M&Aでは、デューデリジェンスや譲渡対価に多くの費用を要するため、資金調達の方法を理解しておくことが重要です。今回はM&Aで役立つ資金調達方法を公認会計士が網羅的に解説します。(公認会計士監修記事)
手元資金が足りない場合、買収資金そのものを外部から調達しなければなりません。
契約上、買い手の買収資金調達が完了することをクロージングの実行の前提条件とすることがあります。
買い手の立場からすると、買収交渉と資金調達交渉の二つを同時並行で進める必要があるため、M&Aの難易度としては上がります。
買収対象企業に納税の未払がある、決算後に多額の納税を行う見込があるといった場合、実質的に買い手が納税資金を負担することとなります。
納税資金が不足する恐れがある場合、買い手は前もって納税資金のために資金調達を実施する必要があります。
M&Aを行う場合、買い手は買収資金の他に、専門家へのデューデリジェンス費用やM&A仲介会社への仲介手数料などを支払う必要があります。
M&Aの専門家に支払う資金が不足していれば、買収資金の調達と合わせて、資金調達を考えなければなりません。
直接金融とは、対象企業が銀行などの第三者を介さずに証券市場等を通じて、直接投資家から資金調達する方法です。
直接金融の例としては、増資や社債発行が挙げられます。
間接金融とは、対象企業とお金の出し手の間に第三者が存在する取引形態です。
第三者となるのは主に銀行です。
銀行のビジネスモデルは預金者から資金調達し、その資金を企業へ融資することを主としています。
この時、預金者は自身の資金がどのような企業に融資されているか知ることはなく、同様に、企業もどのような預金者の資金を利用しているかは分かりません。
第三者である金融機関が間に入ることで、個人の資金が円滑に企業へと融資されることとなります。
公募増資とは既存株主や特定の第三者だけでなく、広く一般的に投資家に対して新株を発行することで資金調達をする方法です。

__________________________________________________

記述課題:
[A] M&Aの資金調達に関する文章のうち、「買い手の立場からすると、買収」から始まり「達を実施する必要があります。」で終わる部分を一字一句そのまま出力してください。
[B] M&Aの資金調達に関する文章の最後の文に続けて、その先を書き進めてください。
この後の行は、別の出典から取ったものです。

表示された対象の位置に関するデータ:

__________________________________________________

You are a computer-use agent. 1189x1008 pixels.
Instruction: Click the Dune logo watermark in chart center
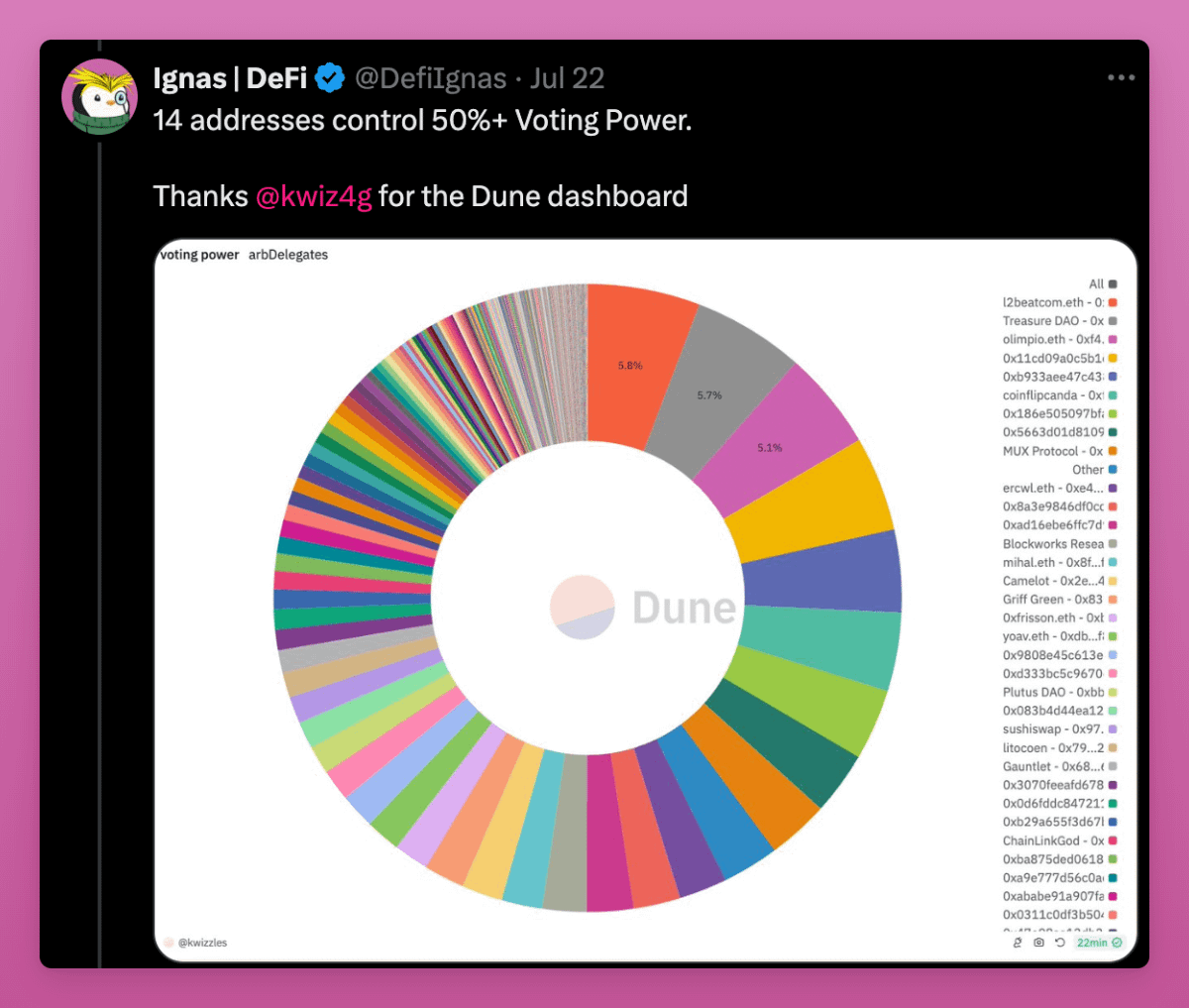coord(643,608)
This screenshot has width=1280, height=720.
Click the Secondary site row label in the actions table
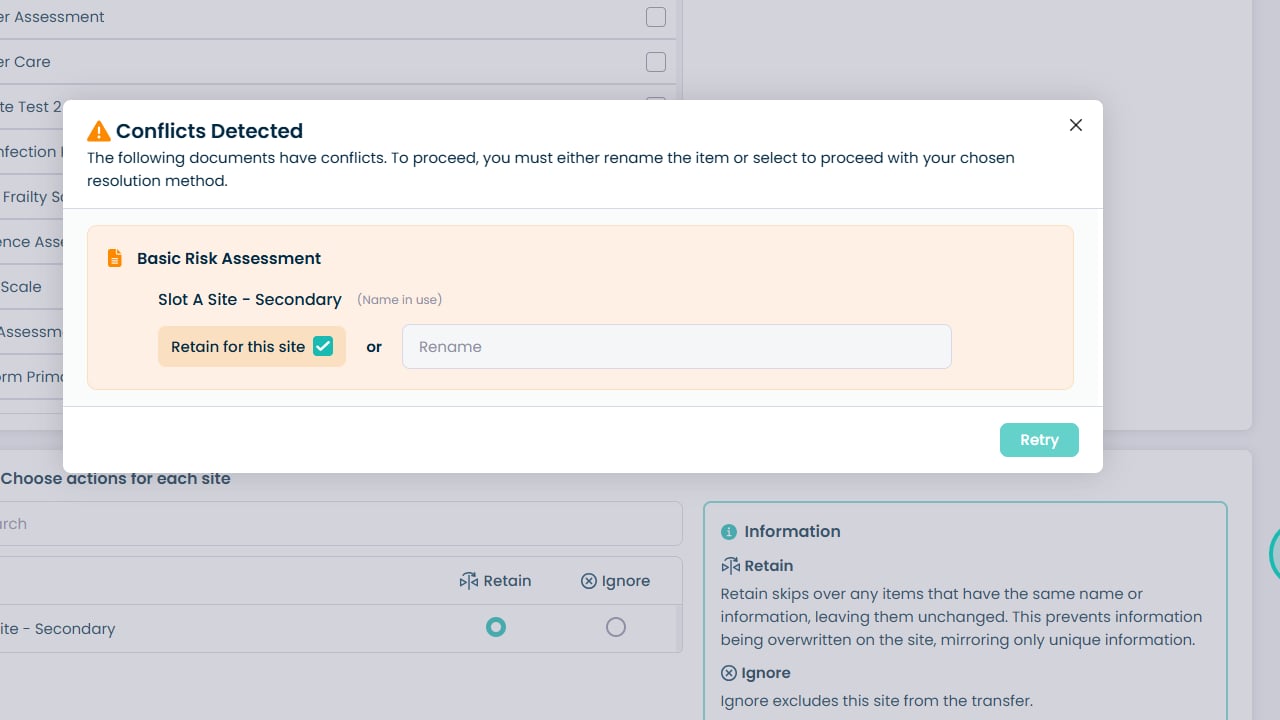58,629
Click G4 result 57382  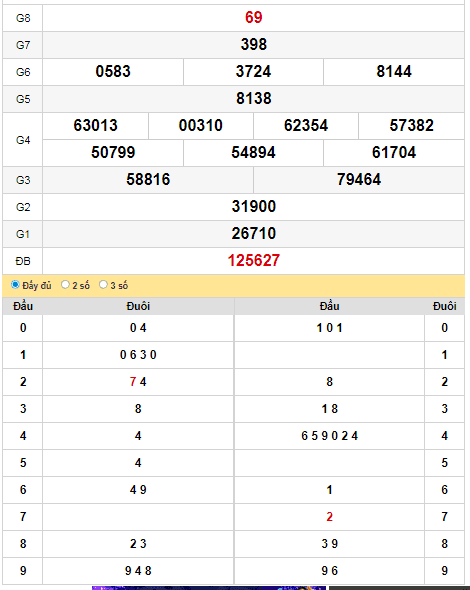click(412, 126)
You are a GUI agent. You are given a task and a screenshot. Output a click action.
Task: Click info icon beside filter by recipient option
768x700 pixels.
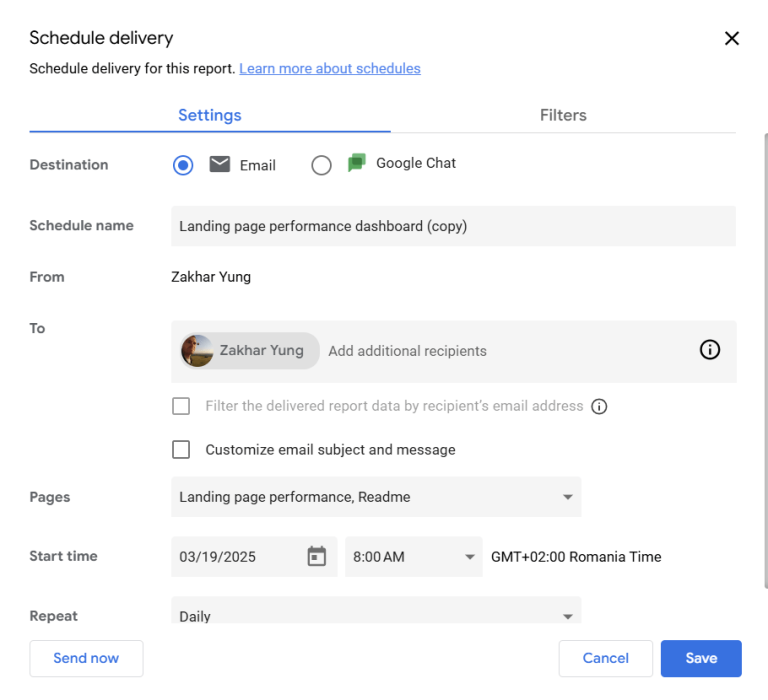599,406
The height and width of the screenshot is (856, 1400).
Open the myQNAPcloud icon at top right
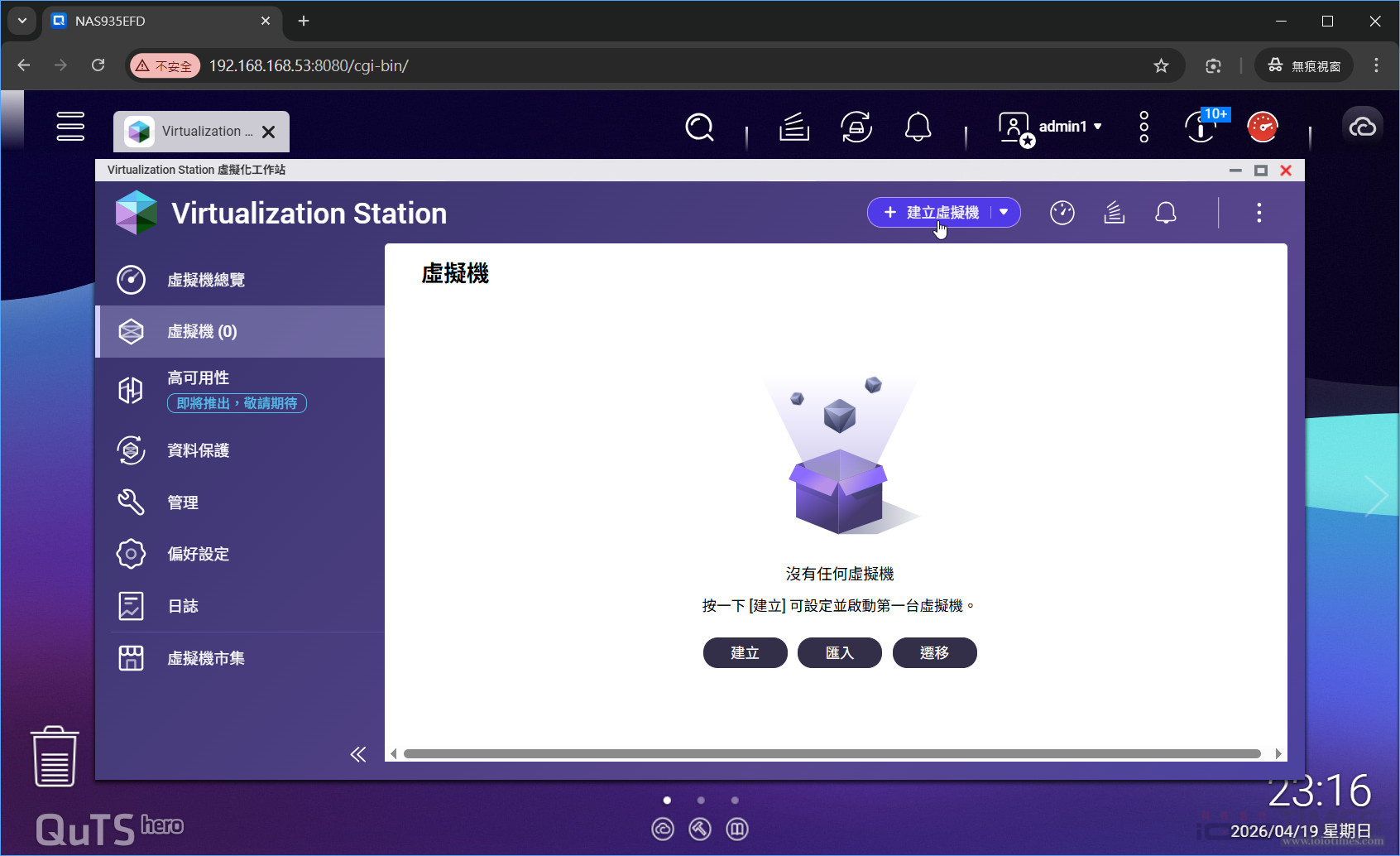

__________________________________________________

課題の解答:
[A]
買い手の立場からすると、買収交渉と資金調達交渉の二つを同時並行で進める必要があるため、M&Aの難易度としては上がります。
買収対象企業に納税の未払がある、決算後に多額の納税を行う見込があるといった場合、実質的に買い手が納税資金を負担することとなります。
納税資金が不足する恐れがある場合、買い手は前もって納税資金のために資金調達を実施する必要があります。

[B]
上場会社が新たな成長資金のため、財政基盤強化のためなどによく利用されます。
払込金額の決定方法は、ブックビルディング方式と呼ばれる投資家の需要により株価が変動する方法を取っています。
投資からからの需要が強ければ株価は高くなり、反対に、需要が弱いものであれば株価は安く調整されます。
株主割当増資とは、既存株主に対してその持株比率に応じてプロラタで新株を発行することで資金調達をする方法です。
既存株主のシェアが希薄化せず、株主構成に変化がないことが特徴です。
第三者割当増資とは、既存株主以外の第三者から特定の者に対して新株を発行することで資金調達する方法です。
株主以外の者で良いので、特定の第三者は取引先などビジネス上関係のある会社でも第三者割当増資に該当します。
第三者割当増資は、会社再建、資本業務提携、M&A、スタートアップの成長資金注入など、幅広く利用されている手法です。
M&A手法としての第三者割当増資のメリットは以下のとおりです。
第三者割当増資と同時に業務提携を行うことを、「資本業務提携」と言います。
資本業務提携を行うことで、通常の業務提携よりも深い付き合いをすることができ、シナジーをより強めることができます。
例えば、A社とB社が資本業務提携を行う場合、お互いが第三者割当増資を行い株主になったうえで、より詳細な情報交換が可能となり、深い提携の話し合いができるようになります。
会計上ののれんは、「投資金額―(取得比率×対象会社の時価純資産)」によって計算することができます。
第三者割当増資によってM&Aを行った場合、買い手から対象会社への資金注入により対象会社の時価純資産が増加します。
そのため、のれんの金額を株式譲渡の場合よりも低く抑えることができ、のれんの償却負担を少なくできるメリットがあります。
M&A手法としての第三者割当増資のデメリットは以下のとおりです。
目標の取得比率を50%とし、対象会社の100%バリュエーションを1億円とした場合を例にとります。
株式譲渡の場合、売り手から【5,000万円】の株式譲渡を受けることで目標の取得比率50%を達成することができます。
一方、第三者割当増資の場合、買い手が50%の取得比率を達成するためには【1億円】の第三者割当増資が必要となります。
目標の取得比率がある場合、株式譲渡と第三者割当増資では、投資金額が異なってくる点は留意が必要です。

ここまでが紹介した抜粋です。